TASK REQUIREMENTS
Set down each record below exactly as it stands. Pictures are not part of the copy.

SOURCE DATA
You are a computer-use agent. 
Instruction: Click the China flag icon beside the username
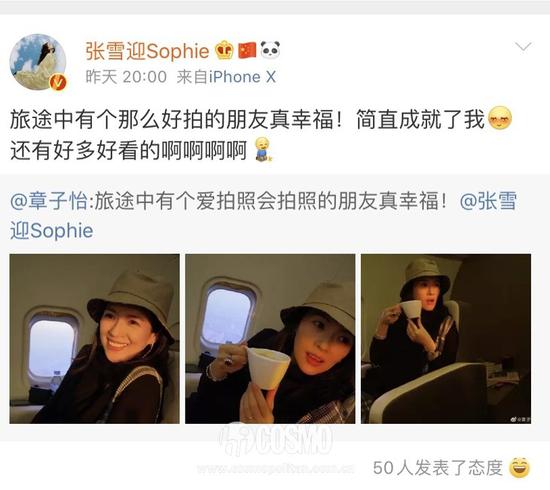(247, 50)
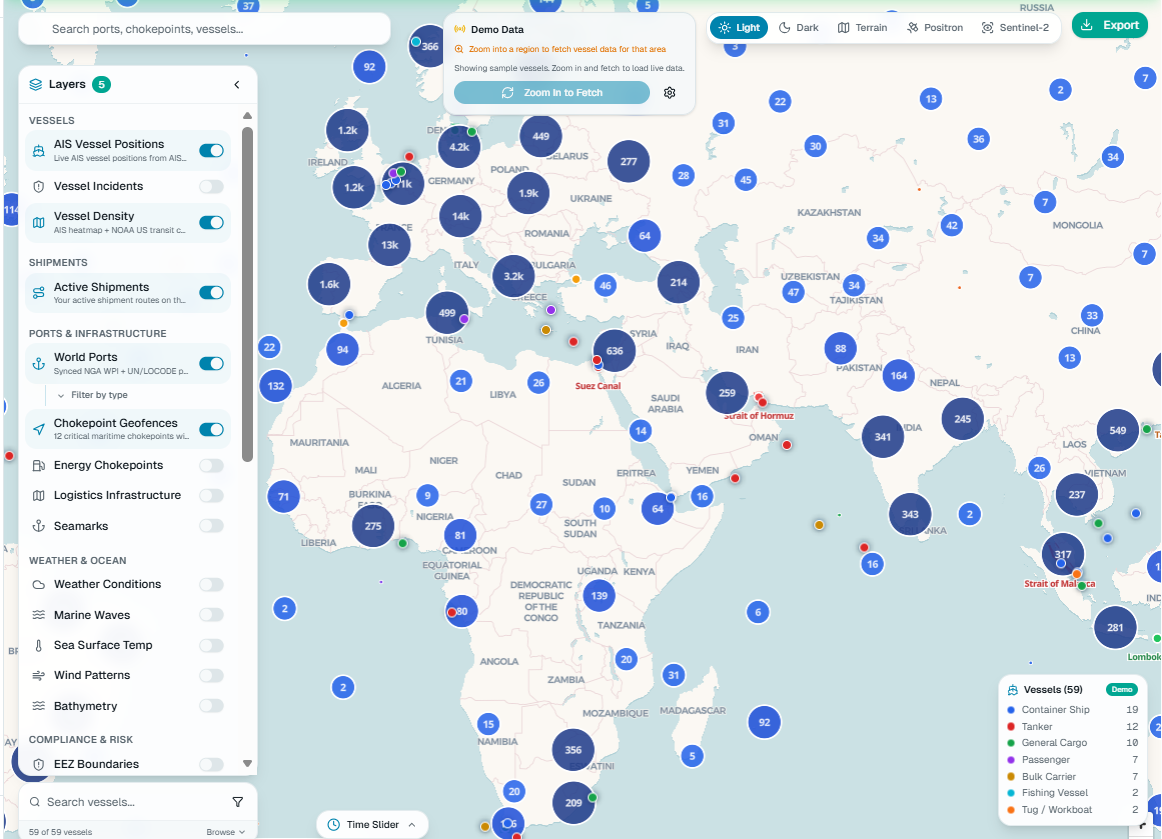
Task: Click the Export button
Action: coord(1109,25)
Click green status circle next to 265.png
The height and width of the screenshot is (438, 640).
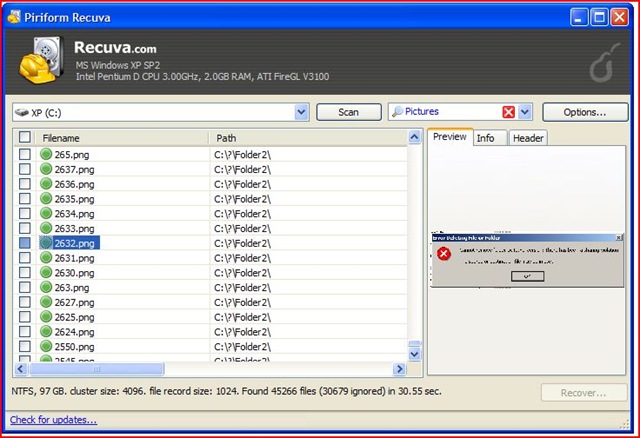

SOLUTION
You are a computer-use agent. 
Instruction: Click the China flag icon beside the username
(247, 50)
Task: Click the Export button
Action: coord(1109,25)
Click green status circle next to 265.png
The height and width of the screenshot is (438, 640).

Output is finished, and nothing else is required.